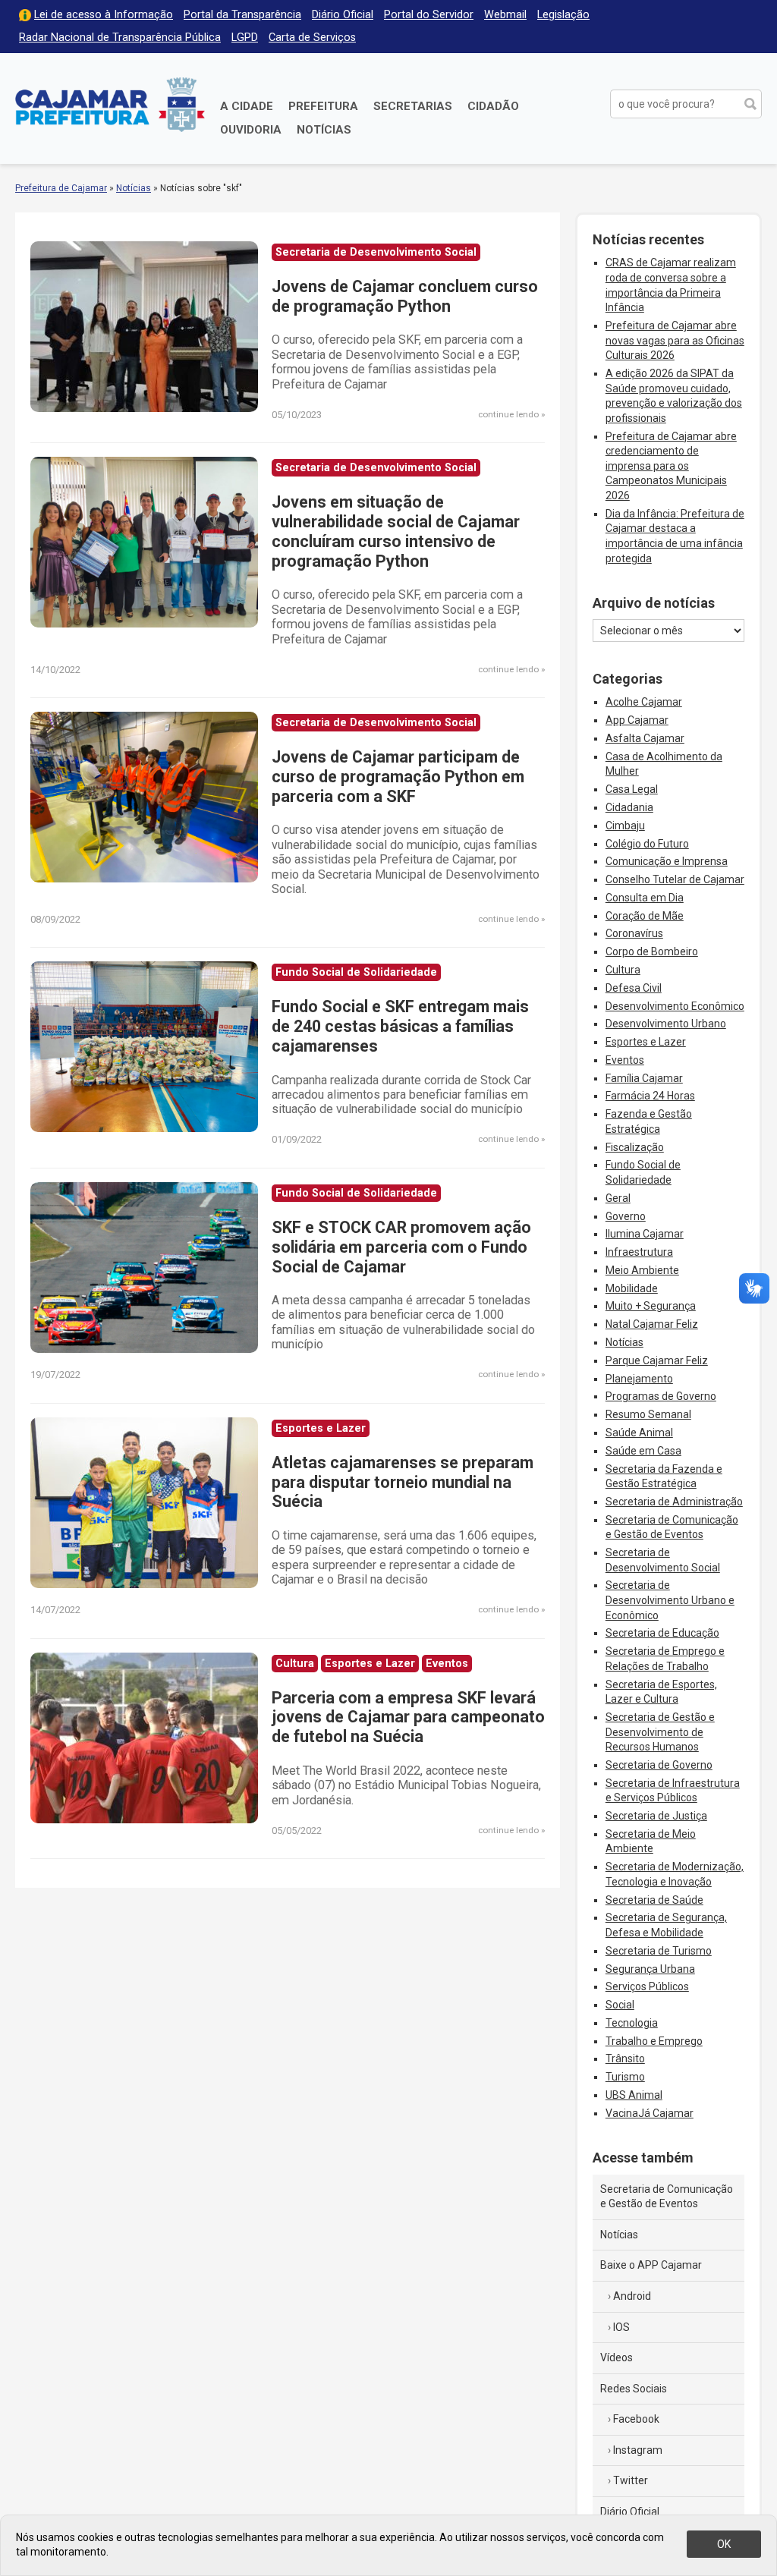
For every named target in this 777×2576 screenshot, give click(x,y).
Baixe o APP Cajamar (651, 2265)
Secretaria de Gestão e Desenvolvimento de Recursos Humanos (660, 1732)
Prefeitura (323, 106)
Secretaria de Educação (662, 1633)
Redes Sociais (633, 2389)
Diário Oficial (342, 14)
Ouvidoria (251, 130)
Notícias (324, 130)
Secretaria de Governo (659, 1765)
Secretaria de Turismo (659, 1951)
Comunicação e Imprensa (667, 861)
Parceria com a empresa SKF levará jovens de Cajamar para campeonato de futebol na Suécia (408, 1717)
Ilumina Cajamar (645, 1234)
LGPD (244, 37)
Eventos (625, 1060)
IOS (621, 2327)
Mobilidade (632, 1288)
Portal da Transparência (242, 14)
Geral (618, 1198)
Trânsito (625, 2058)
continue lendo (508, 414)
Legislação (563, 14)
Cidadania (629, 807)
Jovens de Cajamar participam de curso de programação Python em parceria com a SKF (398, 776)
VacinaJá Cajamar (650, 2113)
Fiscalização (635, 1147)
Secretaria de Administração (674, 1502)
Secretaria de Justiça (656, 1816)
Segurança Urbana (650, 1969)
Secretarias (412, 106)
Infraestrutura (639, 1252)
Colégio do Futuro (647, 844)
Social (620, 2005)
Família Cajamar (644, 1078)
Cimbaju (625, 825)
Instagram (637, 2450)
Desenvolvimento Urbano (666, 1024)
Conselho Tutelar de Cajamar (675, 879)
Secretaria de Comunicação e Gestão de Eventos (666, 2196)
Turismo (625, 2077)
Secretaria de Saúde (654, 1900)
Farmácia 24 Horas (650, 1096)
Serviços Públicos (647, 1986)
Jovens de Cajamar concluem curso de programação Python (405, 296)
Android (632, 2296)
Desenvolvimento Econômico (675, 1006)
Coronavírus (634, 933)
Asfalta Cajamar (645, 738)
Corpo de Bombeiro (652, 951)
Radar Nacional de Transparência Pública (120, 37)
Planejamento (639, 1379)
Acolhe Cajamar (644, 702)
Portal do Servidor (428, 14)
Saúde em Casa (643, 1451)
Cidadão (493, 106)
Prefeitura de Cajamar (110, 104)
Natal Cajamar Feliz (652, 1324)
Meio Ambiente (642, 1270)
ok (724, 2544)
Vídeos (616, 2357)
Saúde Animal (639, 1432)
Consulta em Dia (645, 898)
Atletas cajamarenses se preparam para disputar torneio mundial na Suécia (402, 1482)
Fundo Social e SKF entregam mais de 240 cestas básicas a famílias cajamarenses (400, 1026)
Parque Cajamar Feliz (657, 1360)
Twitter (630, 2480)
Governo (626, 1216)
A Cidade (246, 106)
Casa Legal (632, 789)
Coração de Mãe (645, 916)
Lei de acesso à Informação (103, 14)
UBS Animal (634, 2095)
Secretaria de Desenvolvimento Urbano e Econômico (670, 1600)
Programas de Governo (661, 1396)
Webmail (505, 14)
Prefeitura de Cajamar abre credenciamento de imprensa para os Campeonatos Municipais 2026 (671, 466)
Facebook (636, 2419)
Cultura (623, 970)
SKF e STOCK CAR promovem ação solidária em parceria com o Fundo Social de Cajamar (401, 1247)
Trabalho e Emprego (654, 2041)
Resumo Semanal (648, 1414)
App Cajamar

______________________________

== WHAT TO DO ==
After locating the line with "Segurança Urbana (650, 1969)" in the material above, return it and each line after it exactly, ending at the line with "Coronavírus (634, 933)".

== THE COMPLETED TASK ==
Segurança Urbana (650, 1969)
Secretarias (412, 106)
Infraestrutura (639, 1252)
Colégio do Futuro (647, 844)
Social (620, 2005)
Família Cajamar (644, 1078)
Cimbaju (625, 825)
Instagram (637, 2450)
Desenvolvimento Urbano (666, 1024)
Conselho Tutelar de Cajamar (675, 879)
Secretaria de Comunicação e Gestão de Eventos (666, 2196)
Turismo (625, 2077)
Secretaria de Saúde (654, 1900)
Farmácia 24 Horas (650, 1096)
Serviços Públicos (647, 1986)
Jovens de Cajamar concluem curso de programação Python (405, 296)
Android (632, 2296)
Desenvolvimento Econômico (675, 1006)
Coronavírus (634, 933)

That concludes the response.